论文标题
部分可观测时空混沌系统的无模型预测
Graph Pre-training for AMR Parsing and Generation
论文作者
论文摘要
抽象含义表示(AMR)突出显示了图结构中文本的核心语义信息。最近,预训练的语言模型(PLM)分别具有AMR解析和AMR到文本生成的高级任务。但是,PLM通常是在文本数据上预先训练的,因此对于建模结构知识而言是最佳的。为此,我们研究了图表自我监督训练,以提高PLM在AMR图上的结构意识。特别是,我们介绍了两种图形自动编码策略,用于图形前训练和四个任务,以在预训练期间集成文本和图形信息。我们进一步设计了一个统一的框架,以弥合预训练和微调任务之间的差距。对AMR解析和AMR到文本生成的实验表明了我们模型的优越性。据我们所知,我们是第一个考虑在语义图上进行预训练的人。

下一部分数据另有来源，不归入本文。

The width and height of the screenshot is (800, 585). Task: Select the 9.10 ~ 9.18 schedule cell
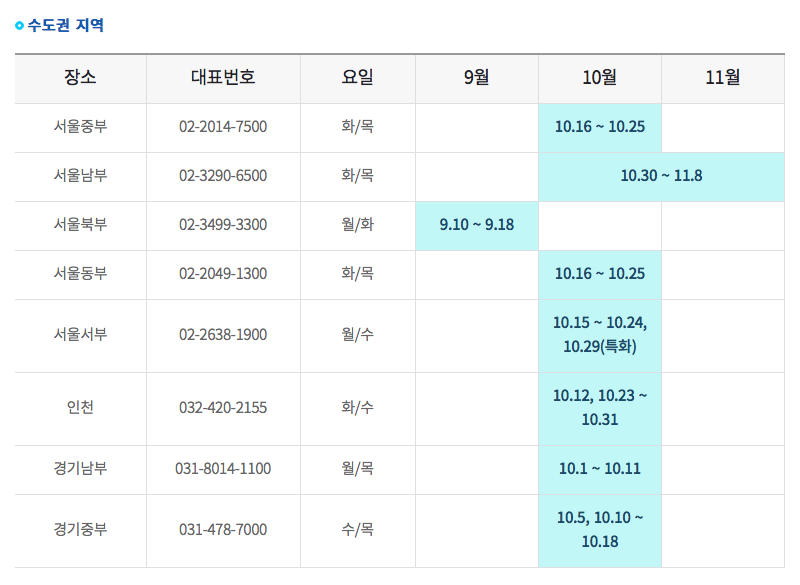[476, 225]
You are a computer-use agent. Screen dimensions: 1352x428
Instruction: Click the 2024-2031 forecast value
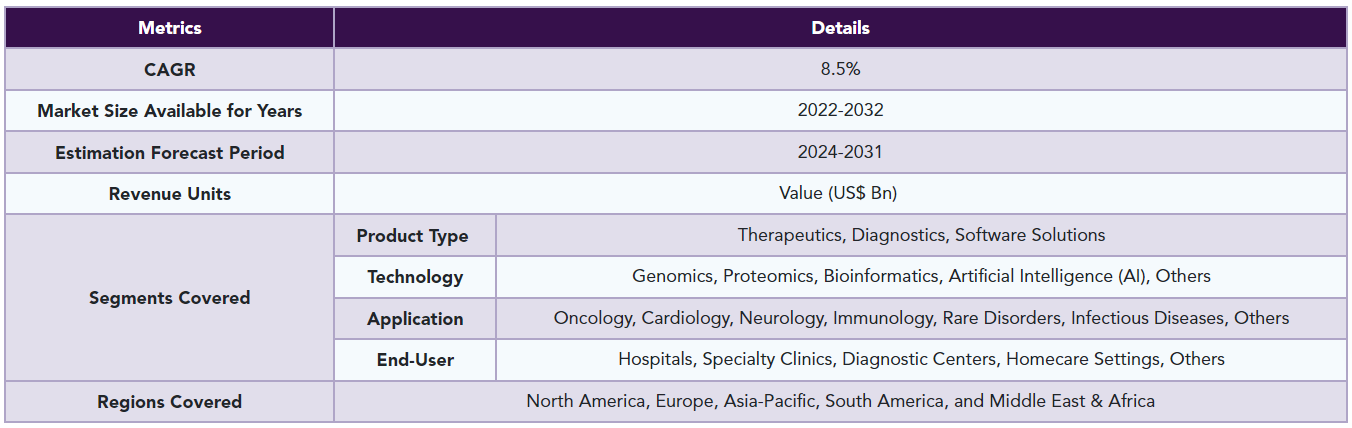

Abstract meaning representation (AMR) highlights the core semantic information of text in a graph structure. Recently, pre-trained language models (PLMs) have advanced tasks of AMR parsing and AMR-to-text generation, respectively. However, PLMs are typically pre-trained on textual data, thus are sub-optimal for modeling structural knowledge. To this end, we investigate graph self-supervised training to improve the structure awareness of PLMs over AMR graphs. In particular, we introduce two graph auto-encoding strategies for graph-to-graph pre-training and four tasks to integrate text and graph information during pre-training. We further design a unified framework to bridge the gap between pre-training and fine-tuning tasks. Experiments on both AMR parsing and AMR-to-text generation show the superiority of our model. To our knowledge, we are the first to consider pre-training on semantic graphs.